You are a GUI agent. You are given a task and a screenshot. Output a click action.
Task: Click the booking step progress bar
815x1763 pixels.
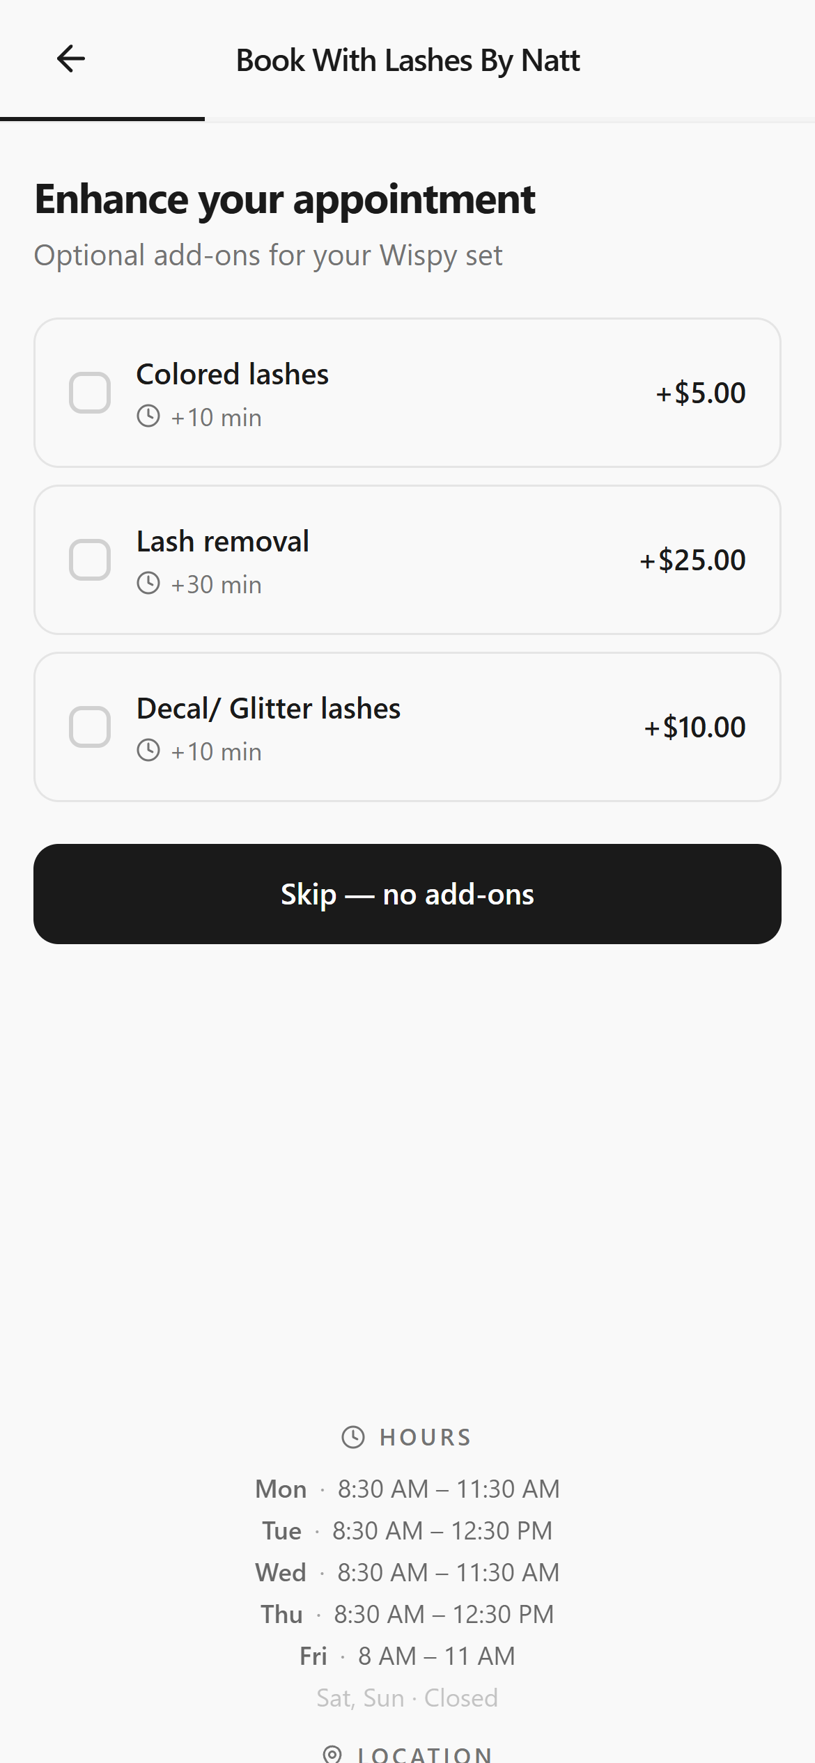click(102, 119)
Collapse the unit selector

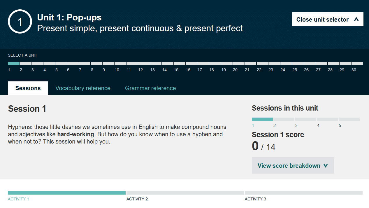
---------------
Goal of the exercise: Leave out the pictures and copy every record above exactly.

Task result:
You are a GUI agent. You are given a task and a screenshot. Output a click action.
Task: Click the booking step progress bar
815x1763 pixels.
click(102, 119)
Collapse the unit selector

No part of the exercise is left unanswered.